* **DOCUMENT PASSAGE**
□ □ □ □ □

Lead researcher Dr Megan Ruiter, from the University of Alabama, said: "In employed middle-aged to older adults, relatively free of major risk factors for stroke such as obesity and sleep-disordered breathing, short sleep duration may exact its own negative influence on stroke development.

"We speculate that short sleep duration is a precursor to other traditional stroke risk factors, and once these traditional stroke risk factors are present, then perhaps they become stronger risk factors than sleep duration alone."

She presented the findings at the Sleep 2012 meeting currently taking place in Boston.

Further research supporting the results would suggest a need for more awareness of poor sleep as a stroke risk factor, said Dr Ruiter.

"Sleep and sleep-related behaviours are highly modifiable with cognitive behavioural therapy approaches and/or pharmaceutical interventions," she added. "These results may serve as a preliminary basis for using sleep treatments to prevent the development of stroke."

□ □ □ □ □

* **GIVEN ENTRIES**
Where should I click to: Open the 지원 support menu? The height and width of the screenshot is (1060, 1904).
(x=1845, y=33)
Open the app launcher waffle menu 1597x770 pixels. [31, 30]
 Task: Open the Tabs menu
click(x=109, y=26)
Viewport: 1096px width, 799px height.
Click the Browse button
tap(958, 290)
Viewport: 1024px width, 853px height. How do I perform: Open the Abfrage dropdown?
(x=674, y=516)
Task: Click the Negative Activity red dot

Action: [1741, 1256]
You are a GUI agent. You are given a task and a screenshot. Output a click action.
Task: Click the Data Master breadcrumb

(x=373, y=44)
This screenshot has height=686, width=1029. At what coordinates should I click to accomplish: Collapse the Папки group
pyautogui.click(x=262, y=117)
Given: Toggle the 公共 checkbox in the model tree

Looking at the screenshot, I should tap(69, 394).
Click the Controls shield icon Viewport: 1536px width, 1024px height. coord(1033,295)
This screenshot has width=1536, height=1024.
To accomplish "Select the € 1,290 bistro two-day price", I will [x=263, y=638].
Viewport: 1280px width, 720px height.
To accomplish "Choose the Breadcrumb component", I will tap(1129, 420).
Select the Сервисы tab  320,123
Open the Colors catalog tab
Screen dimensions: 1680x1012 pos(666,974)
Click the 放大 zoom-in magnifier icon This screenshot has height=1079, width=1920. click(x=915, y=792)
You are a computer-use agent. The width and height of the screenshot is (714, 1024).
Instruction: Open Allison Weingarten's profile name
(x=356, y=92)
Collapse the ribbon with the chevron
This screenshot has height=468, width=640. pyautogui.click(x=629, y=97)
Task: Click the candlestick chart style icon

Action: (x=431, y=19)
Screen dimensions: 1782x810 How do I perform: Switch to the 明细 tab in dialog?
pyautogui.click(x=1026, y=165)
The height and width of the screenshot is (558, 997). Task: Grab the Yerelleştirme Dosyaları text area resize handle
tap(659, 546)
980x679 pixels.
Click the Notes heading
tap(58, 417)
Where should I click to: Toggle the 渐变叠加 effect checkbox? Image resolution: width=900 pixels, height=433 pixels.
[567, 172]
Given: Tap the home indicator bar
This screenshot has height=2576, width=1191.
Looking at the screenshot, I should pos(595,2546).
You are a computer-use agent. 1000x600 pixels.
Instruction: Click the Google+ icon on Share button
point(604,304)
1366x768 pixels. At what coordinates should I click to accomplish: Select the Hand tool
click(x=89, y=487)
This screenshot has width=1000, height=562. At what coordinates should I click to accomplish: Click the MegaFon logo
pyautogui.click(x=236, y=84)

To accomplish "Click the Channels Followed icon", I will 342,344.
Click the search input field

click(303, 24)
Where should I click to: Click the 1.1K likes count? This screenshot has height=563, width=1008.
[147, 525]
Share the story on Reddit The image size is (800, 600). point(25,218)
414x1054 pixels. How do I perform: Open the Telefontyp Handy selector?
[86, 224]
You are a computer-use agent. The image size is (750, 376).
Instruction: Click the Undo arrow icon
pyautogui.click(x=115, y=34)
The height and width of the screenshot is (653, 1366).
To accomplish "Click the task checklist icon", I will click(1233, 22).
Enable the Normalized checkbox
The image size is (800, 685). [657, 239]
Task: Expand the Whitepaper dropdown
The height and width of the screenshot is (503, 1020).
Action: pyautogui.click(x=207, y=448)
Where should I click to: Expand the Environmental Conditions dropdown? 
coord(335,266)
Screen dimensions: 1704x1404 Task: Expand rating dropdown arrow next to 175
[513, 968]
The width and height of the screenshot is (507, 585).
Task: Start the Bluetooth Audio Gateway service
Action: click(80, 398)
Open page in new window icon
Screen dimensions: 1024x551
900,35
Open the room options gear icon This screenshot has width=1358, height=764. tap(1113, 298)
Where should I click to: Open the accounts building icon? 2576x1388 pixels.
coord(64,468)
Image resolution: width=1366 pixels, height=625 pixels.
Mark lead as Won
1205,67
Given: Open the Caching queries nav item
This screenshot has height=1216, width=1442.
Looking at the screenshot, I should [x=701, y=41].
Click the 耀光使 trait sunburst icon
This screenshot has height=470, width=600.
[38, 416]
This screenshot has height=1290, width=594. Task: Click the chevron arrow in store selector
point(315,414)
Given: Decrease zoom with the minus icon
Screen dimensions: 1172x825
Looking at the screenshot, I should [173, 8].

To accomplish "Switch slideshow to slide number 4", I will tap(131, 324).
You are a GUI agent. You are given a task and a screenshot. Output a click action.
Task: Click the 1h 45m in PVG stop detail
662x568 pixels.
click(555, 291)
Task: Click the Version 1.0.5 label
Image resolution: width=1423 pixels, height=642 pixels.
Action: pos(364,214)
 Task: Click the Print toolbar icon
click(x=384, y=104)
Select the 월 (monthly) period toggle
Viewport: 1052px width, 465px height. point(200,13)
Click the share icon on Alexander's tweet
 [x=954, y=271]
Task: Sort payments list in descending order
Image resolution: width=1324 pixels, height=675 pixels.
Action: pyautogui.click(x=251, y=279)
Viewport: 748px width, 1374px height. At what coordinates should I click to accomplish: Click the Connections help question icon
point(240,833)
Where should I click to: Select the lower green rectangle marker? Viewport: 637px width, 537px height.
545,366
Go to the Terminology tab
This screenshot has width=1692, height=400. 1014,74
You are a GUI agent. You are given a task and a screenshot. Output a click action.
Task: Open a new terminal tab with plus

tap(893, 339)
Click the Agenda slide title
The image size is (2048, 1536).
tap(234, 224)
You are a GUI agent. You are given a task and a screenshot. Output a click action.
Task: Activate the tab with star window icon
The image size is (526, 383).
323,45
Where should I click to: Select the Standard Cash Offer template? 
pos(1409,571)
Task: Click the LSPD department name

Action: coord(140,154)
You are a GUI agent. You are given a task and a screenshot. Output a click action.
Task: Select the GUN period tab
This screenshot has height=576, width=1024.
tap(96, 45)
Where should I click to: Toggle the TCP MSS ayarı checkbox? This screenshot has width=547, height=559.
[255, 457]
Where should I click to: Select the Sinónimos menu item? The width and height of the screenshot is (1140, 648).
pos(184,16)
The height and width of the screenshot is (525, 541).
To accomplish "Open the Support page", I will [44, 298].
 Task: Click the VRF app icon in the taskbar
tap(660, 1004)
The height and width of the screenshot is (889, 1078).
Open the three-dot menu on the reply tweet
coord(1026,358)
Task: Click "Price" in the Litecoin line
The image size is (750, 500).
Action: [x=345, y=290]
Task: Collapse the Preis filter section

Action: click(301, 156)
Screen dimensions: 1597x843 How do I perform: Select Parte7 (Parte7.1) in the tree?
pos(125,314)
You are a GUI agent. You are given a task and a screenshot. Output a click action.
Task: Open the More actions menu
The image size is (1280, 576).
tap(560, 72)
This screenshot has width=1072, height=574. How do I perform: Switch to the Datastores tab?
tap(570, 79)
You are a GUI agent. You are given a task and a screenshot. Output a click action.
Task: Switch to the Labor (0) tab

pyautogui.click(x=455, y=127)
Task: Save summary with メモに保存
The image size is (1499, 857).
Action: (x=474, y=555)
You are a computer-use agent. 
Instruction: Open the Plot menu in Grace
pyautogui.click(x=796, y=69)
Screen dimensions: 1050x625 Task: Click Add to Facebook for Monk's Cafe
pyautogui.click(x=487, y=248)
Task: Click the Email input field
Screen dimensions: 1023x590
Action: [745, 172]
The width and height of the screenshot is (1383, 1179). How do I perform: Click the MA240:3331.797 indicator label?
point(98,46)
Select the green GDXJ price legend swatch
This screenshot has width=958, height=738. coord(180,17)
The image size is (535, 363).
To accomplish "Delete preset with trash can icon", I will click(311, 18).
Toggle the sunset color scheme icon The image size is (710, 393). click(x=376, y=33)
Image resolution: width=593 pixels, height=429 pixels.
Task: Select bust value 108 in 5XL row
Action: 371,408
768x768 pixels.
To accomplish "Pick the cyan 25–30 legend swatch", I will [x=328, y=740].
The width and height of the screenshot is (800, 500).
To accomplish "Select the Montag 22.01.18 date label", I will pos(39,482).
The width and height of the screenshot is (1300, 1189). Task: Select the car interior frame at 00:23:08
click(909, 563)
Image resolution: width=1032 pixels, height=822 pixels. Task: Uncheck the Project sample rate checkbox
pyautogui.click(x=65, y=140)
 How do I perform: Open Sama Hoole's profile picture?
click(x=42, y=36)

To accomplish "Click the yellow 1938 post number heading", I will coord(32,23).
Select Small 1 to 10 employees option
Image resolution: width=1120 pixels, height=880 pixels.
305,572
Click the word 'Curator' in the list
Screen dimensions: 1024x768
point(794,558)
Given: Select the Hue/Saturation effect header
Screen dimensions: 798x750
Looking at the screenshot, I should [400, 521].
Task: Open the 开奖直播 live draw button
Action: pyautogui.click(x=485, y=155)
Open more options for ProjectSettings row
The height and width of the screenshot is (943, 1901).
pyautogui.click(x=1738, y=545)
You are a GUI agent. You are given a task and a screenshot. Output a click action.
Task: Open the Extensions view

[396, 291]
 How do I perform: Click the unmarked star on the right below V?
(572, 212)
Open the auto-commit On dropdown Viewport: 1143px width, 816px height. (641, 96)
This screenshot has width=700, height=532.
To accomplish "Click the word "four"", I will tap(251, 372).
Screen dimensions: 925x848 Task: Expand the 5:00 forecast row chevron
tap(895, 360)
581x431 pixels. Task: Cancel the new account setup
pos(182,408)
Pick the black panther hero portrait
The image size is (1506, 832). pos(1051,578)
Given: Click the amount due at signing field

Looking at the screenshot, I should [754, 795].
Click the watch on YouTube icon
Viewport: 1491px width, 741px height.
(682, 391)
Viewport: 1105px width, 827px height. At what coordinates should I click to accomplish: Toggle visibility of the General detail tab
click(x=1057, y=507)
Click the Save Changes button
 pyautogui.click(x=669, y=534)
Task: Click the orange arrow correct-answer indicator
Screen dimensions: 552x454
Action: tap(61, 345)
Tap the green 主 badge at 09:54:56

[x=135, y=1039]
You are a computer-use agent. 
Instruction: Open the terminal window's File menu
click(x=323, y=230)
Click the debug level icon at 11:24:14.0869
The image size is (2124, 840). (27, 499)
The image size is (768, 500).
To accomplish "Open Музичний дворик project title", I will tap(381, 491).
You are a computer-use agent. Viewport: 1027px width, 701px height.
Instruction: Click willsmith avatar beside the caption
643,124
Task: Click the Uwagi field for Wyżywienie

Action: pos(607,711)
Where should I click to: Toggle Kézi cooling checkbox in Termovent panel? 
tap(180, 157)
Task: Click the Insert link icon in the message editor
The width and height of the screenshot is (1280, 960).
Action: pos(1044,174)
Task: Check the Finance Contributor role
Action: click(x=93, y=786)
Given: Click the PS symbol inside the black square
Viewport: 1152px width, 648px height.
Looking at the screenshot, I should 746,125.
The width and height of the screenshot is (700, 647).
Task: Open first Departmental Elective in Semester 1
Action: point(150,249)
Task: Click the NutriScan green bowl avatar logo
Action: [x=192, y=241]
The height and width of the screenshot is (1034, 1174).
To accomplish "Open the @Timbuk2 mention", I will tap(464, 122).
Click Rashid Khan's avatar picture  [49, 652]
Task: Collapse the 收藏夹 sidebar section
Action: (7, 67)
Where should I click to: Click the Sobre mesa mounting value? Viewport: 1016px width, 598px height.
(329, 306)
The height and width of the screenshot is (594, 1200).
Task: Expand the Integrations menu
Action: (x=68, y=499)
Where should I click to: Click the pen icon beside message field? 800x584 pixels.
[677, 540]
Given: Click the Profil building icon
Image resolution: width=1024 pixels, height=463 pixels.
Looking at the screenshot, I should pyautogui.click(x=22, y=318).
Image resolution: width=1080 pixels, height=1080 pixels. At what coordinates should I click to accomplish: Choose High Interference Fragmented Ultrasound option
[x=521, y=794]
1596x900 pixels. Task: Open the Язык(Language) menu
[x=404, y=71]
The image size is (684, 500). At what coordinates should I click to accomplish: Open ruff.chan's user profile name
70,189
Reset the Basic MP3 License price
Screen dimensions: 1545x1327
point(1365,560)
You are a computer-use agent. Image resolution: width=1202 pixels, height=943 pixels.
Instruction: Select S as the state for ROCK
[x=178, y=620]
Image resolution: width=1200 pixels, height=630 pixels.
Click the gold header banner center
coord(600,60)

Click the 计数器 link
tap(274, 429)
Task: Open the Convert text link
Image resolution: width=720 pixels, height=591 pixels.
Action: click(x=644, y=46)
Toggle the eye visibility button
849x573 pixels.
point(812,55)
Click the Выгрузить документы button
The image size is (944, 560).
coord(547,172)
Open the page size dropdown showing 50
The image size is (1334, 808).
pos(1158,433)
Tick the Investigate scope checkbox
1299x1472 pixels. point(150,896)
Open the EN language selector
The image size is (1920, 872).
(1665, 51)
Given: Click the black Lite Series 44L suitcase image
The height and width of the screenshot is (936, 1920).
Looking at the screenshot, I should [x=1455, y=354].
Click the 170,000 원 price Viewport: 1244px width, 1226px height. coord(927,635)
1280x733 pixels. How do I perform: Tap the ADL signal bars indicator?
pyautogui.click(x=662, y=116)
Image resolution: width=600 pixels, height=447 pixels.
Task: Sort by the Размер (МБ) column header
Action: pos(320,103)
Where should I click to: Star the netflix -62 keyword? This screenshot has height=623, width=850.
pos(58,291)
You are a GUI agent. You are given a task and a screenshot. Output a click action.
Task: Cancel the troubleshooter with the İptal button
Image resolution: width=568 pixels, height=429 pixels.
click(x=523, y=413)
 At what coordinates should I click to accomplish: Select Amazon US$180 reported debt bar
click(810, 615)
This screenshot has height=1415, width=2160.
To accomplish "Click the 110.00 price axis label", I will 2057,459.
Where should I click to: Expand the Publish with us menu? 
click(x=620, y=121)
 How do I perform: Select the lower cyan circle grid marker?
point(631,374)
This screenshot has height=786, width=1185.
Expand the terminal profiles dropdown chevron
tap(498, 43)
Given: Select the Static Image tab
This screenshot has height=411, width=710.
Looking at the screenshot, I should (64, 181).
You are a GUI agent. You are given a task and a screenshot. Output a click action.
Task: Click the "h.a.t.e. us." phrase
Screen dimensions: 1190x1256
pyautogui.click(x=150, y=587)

□ □ □ □ □

* **EXERCISES**
1. In the sleep and stroke passage, why does Dr Ruiter think sleep treatments might help prevent stroke? Answer in one to three sentences.
2. From the sleep and stroke passage, output the part starting with "She presented the" and going on through "said Dr Ruiter.".
3. Write the next part of the sleep and stroke passage, picking up after its final sentence.

* **TASK-BY-TASK OUTPUTS**
1. Dr Ruiter notes that sleep and sleep-related behaviors are highly modifiable through cognitive behavioral therapy approaches and/or pharmaceutical interventions. On that basis, she says the results may serve as a preliminary basis for using sleep treatments to prevent stroke from developing.

2.
She presented the findings at the Sleep 2012 meeting currently taking place in Boston.

Further research supporting the results would suggest a need for more awareness of poor sleep as a stroke risk factor, said Dr Ruiter.

3.
Another small study presented at the same meeting indicated that fear of the dark may contribute to insomnia.

Nearly half of a group of students who complained of lack of sleep also admitted to being afraid of the dark.

In tests, researchers found they produced jumpier responses to sudden noise bursts in dark surroundings.

"The poor sleepers were more easily startled in the dark compared with good sleepers," said study leader Taryn Moss, from Ryerson University in Toronto, Canada.